The performance in question, watched by a capacity crowd, was Potgieter’s victory in the one-lap hurdles at the Empire and Commonwealth Games in Cardiff in 1958.

Pogieter broke the world record - not for the first time - in 49.7sec, only a few weeks after the American Glenn Davis had become the first hurdler to go under 50 seconds. A few days later he won another gold, in the 4x440 yards relay.

A car crash just before the Rome Olympics in 1960 nearly cost Potgieter his life. It happened in Germany, where he was preparing for the biggest race of his life, and ended a winning streak that stood at 44 at the time.

He was blinded in his left eye and told he would never be able to run again.

"I really felt hopeless, useless, melancholy, negative, absolutely down in the dumps, with no self-confidence to tackle the struggles of future life," he said.

"But, as the days went by and I came back to South Africa I studied the medical reports and realised that had it not been for the excellent physical condition I was in, I could have died."

Potgieter pledged to return to athletics and he made it, winning a national decathlon title in 1966 before calling it quits.

Potgieter had another handicap, one that he could never have overcome regardless of injury: his nationality. Much as he hated apartheid, he could not argue against South Africa’s banishment from world sport when it left the Commonwealth in 1961 and was kicked out of the Olympic Movement in 1964.

After Potgieter’s relay gold in Cardiff no South African would win a Commonwealth Games track title until 2002, by which time the country had a black President, a new anthem, a multi-racial team and a new outlook on life.

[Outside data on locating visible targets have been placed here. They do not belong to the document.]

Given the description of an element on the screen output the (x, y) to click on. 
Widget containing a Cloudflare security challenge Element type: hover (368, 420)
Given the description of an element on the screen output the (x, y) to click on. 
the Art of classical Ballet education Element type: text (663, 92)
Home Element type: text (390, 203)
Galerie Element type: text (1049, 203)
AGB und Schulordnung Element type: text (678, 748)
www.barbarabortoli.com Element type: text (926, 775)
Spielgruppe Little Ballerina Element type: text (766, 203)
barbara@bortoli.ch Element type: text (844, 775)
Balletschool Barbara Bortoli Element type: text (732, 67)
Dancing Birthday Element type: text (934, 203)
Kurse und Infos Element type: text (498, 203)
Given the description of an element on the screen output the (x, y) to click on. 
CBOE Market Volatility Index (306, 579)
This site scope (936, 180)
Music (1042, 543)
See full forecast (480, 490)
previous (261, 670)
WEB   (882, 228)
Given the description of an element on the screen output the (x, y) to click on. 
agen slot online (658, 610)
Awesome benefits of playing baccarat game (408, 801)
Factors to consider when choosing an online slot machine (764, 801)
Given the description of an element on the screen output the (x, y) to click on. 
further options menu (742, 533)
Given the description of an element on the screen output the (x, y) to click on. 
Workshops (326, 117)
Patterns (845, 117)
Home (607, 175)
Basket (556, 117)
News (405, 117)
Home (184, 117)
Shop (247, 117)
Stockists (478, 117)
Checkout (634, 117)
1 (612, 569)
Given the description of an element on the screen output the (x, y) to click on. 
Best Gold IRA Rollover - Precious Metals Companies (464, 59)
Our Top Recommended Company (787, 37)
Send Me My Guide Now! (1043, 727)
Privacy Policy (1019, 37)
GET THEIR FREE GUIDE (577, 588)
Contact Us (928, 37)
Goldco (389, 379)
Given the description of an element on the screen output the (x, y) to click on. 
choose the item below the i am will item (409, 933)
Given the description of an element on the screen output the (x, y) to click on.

Potgieter took risks and broke laws in working with black coaches and athletes during the decades of South Africa’s sporting exile.

He was an unlikely campaigner against apartheid, given his background. He was an Afrikaner policeman, and a sporting hero to the white establishment.

"Through my international participation and experiences with black athletes abroad and locally since 1956, I strongly came under the impression that our apartheid system was inhuman," he said.

"Our thinking in the sporting world, from a human point of view, was far ahead of our politicians. The majority wish from the sporting fraternity in South Africa, by far, was that non-whites should absolutely have the same rights and opportunities as whites."

Over a period of many years he would use his status to help victims of discrimination. In 1973 he broke the law when he appointed a black coach, James Mokoka, to a full-time senior post at the National Sports Foundation.

When he was in trouble for his actions Potgieter turned to an old acquaintance, Pik Botha, an influential politician who would later become South Africa’s Foreign Minister. "He contacted the chairman of the Pretoria Municipality Board who then informed me to carry on but to keep it quiet. Sometimes it’s who you know..."

In the same year as Mokoka’s appointment, 1973, Potgieter was thrown out of a Government minister’s home when he went to discuss the setting up of a non-racial academy. In 1989 he was finally able to set up the Olympic Academy of South Africa, and he organised the national youth sport programme to celebrate the inauguration of Nelson Mandela as President of South Africa in 1994.

He then founded Altus Sport, a non-profit organisation whose aim is to use sport to provide a better lifestyle for disadvantaged young men and women, and is still a director.

Potgieter did so much for sport in South Africa on and off the track he was voted his nation's Athlete of the 20th Century.

Looking back to Cardiff in 1958 he said, "It’s so long ago, yet it’s still fresh in the memory. The wonderful hospitality, warm applause and encouragement by the spectators, the condition of the track, my world record being the first one on the track, flattering and positive media coverage, great friends made, the outstanding atmosphere in and around the stadium, meeting Prince Philip, excellent all-round Games organisation, my personal best times, two gold medals... The Cardiff Games were the highlight of my athletic career, for sure!"